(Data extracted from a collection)
+-------+

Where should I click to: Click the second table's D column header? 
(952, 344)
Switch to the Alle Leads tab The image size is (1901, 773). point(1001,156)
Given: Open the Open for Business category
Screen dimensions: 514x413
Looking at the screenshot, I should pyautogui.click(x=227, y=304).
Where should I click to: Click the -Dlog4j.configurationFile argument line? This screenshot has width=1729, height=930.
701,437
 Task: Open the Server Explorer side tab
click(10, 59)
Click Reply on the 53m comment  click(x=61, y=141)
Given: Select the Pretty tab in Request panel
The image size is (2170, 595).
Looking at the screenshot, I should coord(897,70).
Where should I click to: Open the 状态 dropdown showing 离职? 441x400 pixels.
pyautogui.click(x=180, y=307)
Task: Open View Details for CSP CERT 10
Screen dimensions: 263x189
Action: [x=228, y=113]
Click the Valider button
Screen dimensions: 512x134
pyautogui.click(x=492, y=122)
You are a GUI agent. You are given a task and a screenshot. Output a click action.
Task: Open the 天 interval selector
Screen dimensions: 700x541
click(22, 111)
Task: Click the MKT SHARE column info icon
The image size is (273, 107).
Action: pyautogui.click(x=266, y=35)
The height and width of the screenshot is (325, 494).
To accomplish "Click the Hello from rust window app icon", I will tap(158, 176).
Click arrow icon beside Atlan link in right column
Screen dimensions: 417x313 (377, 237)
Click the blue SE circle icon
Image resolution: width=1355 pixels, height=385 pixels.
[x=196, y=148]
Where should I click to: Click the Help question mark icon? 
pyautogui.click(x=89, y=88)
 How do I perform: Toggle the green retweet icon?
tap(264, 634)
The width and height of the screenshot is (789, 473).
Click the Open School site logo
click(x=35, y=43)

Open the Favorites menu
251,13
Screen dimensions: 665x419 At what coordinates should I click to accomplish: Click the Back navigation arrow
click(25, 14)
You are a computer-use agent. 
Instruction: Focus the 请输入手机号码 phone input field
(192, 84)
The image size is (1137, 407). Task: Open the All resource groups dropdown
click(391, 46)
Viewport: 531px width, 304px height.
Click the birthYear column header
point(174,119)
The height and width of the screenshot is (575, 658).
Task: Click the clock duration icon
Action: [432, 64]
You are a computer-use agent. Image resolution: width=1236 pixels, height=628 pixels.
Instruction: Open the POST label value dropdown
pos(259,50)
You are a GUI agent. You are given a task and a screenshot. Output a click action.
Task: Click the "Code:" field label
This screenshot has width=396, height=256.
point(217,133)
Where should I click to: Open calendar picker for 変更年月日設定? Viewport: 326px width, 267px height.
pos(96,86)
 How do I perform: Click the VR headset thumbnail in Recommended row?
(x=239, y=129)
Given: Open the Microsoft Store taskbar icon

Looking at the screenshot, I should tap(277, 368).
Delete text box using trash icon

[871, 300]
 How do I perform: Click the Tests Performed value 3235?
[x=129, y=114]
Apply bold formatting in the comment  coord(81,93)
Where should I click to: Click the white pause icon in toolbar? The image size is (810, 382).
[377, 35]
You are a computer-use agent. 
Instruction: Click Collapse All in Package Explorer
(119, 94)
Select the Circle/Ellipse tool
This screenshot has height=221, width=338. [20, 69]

+-------+

◆ WORK INSTRUCTIONS: Taking the entries above, restate exactly those lines that fall between the line with "Given: Select the Pretty tab in Request panel" and the line with "Task: Open View Details for CSP CERT 10", keeping both of those lines too.

◆ RESULT FOR THIS EXERCISE:
Given: Select the Pretty tab in Request panel
The image size is (2170, 595).
Looking at the screenshot, I should coord(897,70).
Where should I click to: Open the 状态 dropdown showing 离职? 441x400 pixels.
pyautogui.click(x=180, y=307)
Task: Open View Details for CSP CERT 10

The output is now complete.